A state analysis considered by state lawmakers showed, for example, that the percentage of state dollars that went to contracts with businesses owned by women or minorities dropped from 13 percent in 1998 to about 3 percent in 2017, according to a recent KUOW (94.5 FM) report.
Regarding college admissions, 2018 figures from the University of Washington’s campuses showed that while Hispanics make up about 13 percent of the state’s population, they account for only 8.2 percent of UW’s admissions; other inequalities, smaller but signifcant, were noted for those of two or more races and Native Americans.
Snohomish County Executive Dave Somers, during an interview with The Herald Editorial Board, said the county, in its hiring, has seen the same difficulty in reflecting the county’s diversity in its hiring.
“We need to be able to do targeted outreach and assistance to reduce those barriers and impediments,” Somers said. “We’re a really diverse county and our workforce needs to reflect that.”
Chris Reykdal, the state Superintendent of Public Instruction, speaking by phone at the meeting, pointed to the same disparity for school districts in their attempts to hire teachers who better reflect the students they serve. Teachers of color represent about 12.5 percent of all teachers in the state, Reykdal said, but are teaching in schools where students of color are the majority of a school district’s enrollment.
I-200, Reykdal said, has had a chilling effect on school district’s outreach and recruitment of teachers who would better reflect the students in schools and has crushed districts’ ability to achieve a diverse workforce.
“When we ask superintendents and principals about their efforts, they are very candid in saying, ‘You know, we have an eye out for diversity, but we get counsel on a regular basis that says be careful not to have goals and targets around equity because of I-200,’” the state schools chief said.
Opponents of I-1000, specifically John Carlson, the political strategist and Seattle radio talk show host, doubts the claims of supporters that I-1000 won’t result in quotas and preferential treatment for less qualified candidates. He notes that the ballot title itself qualifies their prohibition with the phrase, “as defined.”
“They define it by redefining the term,” Carlson said in a separate interview with the editorial board.
But supporters say I-1000 has been reviewed by legal experts and by the state Office of the Attorney General and would not permit the use of quotas or preferences.
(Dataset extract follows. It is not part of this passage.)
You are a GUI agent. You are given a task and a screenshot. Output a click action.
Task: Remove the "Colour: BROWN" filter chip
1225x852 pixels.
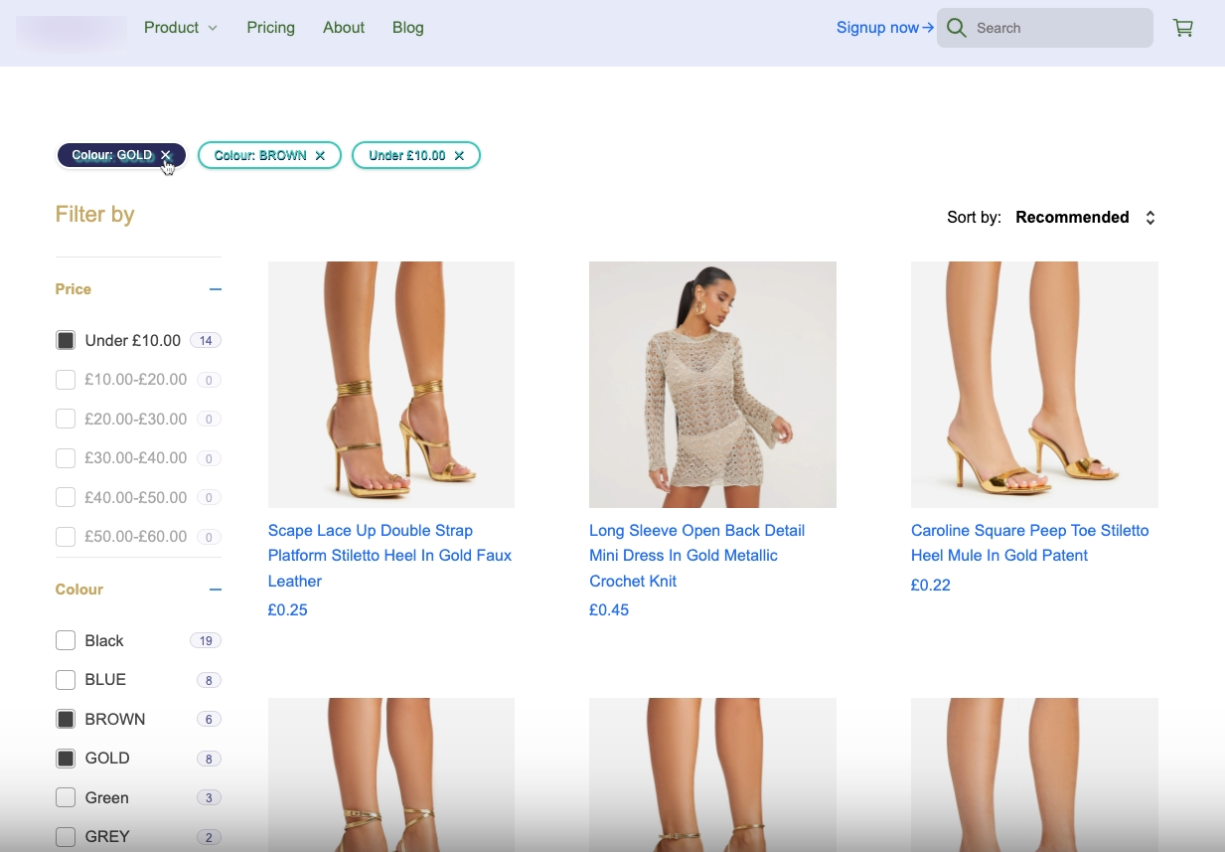(x=320, y=155)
As well, a governor’s commission on diversity will monitor and enforce compliance.
I-1000’s principle also appears to have been affirmed earlier this month in federal court; a decision for Harvard University upheld the race-equity focus of its admissions policy.
Voters, in considering a yes vote for R-88, should also note that I-1000’s adoption would bring the state in line with the practice of 42 other states as well as that of private employers, who depend on recruitment efforts and outreach to minority candidates to build inclusive and diverse workforces.
I-200 has left students, prospective employees and companies at a disadvantage, limiting their opportunity to apply for admission to colleges, jobs and contracts. And it has put the state at a competitive disadvantage with the states and businesses that are already benefiting from those efforts.
I-1000 makes necessary changes to I-200, while honoring its call for fairness and equality. Voters should pass R-88 and its adoption of I-1000.